Stormy weather: a retrospective analysis of demand for emergency medical services during epidemic thunderstorm asthma
To describe the demand for emergency medical assistance during the largest outbreak of thunderstorm asthma reported globally, which occurred on 21 November 2016.DESIGN
A time series analysis was conducted of emergency medical service caseload between 1 January 2015 and 31 December 2016. Demand during the thunderstorm asthma event was compared to historical trends for the overall population and across specific subgroups.SETTING
Victoria, Australia.MAIN OUTCOME MEASURES
Number of overall cases attended by emergency medical services, and within patient subgroups.RESULTS
On 21 November 2016, the emergency medical service received calls for 2954 cases, which was 1014 more cases than the average over the historical period.
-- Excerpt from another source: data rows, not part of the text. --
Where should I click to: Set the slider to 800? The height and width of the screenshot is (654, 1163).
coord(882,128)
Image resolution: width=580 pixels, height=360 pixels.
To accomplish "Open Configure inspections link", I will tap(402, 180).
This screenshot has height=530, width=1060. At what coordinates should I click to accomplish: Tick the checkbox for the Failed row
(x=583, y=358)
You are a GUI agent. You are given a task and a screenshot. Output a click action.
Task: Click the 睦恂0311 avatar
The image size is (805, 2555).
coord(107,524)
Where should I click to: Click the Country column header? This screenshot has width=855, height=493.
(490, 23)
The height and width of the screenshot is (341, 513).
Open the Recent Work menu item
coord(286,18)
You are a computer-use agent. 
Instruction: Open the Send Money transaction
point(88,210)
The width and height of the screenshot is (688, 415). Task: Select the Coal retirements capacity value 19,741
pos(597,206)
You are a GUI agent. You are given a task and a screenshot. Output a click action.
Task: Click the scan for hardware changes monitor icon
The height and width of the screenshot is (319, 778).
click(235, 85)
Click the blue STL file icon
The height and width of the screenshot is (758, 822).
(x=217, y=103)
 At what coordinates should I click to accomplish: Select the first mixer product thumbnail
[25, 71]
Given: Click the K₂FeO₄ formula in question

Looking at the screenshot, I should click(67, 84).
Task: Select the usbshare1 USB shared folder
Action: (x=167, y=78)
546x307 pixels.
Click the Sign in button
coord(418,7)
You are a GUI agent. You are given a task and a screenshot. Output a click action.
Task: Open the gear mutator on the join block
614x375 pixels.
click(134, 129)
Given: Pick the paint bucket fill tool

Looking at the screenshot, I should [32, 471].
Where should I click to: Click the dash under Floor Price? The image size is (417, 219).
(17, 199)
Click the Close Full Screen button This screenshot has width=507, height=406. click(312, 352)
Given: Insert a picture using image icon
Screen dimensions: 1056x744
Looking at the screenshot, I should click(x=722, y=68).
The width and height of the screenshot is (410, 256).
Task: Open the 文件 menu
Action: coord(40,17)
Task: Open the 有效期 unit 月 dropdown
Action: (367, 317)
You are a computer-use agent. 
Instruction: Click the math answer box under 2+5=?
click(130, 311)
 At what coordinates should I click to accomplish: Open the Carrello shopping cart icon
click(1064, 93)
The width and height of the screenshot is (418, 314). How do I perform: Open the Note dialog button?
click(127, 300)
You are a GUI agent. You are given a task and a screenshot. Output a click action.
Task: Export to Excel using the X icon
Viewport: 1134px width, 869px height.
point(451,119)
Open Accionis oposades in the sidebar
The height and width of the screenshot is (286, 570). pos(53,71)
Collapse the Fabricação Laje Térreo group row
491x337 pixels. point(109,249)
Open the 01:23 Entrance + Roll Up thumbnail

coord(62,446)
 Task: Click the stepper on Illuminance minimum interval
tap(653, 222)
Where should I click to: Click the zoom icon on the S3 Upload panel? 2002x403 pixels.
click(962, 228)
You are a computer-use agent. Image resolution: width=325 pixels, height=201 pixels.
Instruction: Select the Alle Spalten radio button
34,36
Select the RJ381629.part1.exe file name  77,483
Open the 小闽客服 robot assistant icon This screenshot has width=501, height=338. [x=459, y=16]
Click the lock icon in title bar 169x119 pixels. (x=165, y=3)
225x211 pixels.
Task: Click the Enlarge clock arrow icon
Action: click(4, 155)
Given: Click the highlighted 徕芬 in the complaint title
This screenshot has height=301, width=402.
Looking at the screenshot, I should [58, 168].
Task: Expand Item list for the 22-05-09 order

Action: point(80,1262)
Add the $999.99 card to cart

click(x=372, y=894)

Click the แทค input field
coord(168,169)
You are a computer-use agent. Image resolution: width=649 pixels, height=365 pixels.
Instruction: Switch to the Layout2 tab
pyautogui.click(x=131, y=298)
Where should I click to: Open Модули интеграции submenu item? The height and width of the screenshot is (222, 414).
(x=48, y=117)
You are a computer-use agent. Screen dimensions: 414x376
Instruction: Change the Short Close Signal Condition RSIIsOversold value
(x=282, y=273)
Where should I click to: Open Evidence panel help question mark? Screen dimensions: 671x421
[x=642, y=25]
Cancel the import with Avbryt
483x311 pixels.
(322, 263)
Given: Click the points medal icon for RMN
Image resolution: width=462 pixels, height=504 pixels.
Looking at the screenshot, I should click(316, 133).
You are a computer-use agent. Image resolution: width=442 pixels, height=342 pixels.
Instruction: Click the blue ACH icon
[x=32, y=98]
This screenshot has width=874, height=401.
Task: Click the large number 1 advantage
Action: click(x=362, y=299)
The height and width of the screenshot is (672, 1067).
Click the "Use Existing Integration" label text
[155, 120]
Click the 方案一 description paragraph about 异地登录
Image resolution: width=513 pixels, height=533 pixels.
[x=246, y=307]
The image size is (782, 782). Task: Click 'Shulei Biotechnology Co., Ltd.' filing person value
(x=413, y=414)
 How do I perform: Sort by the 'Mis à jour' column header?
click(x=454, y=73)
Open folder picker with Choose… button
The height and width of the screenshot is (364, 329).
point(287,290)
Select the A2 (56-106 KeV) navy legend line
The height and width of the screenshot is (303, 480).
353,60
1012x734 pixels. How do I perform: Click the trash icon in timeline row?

Between 6 pm and midnight, calls for 1326 cases were received, which was 2.5 times higher than expected. A total of 332 patients were assessed by paramedics as having acute respiratory distress on 21 November, compared with a daily average of 52 during the historical period. After adjustment for temporal trends, thunderstorm asthma was associated with a 42% (95% confidence interval 40% to 44%) increase in overall caseload for the emergency medical service and a 432% increase in emergency medical attendances for acute respiratory distress symptoms. Emergency transports to hospital increased by 17% (16% to 19%) and time critical referrals from general practitioners increased by 47% (21% to 80%). Large increases in demand were seen among patients with a history of asthma and bronchodilator use. The incidence of out-of-hospital cardiac arrest increased by 82% (67% to 99%) and pre-hospital deaths by 41% (29% to 55%).CONCLUSIONS
An unprecedented outbreak of thunderstorm asthma was associated with substantial increase in demand for emergency medical services and pre-hospital cardiac arrest. The health impact of future events may be minimised through use of preventive measures by patients and predictive early warning systems.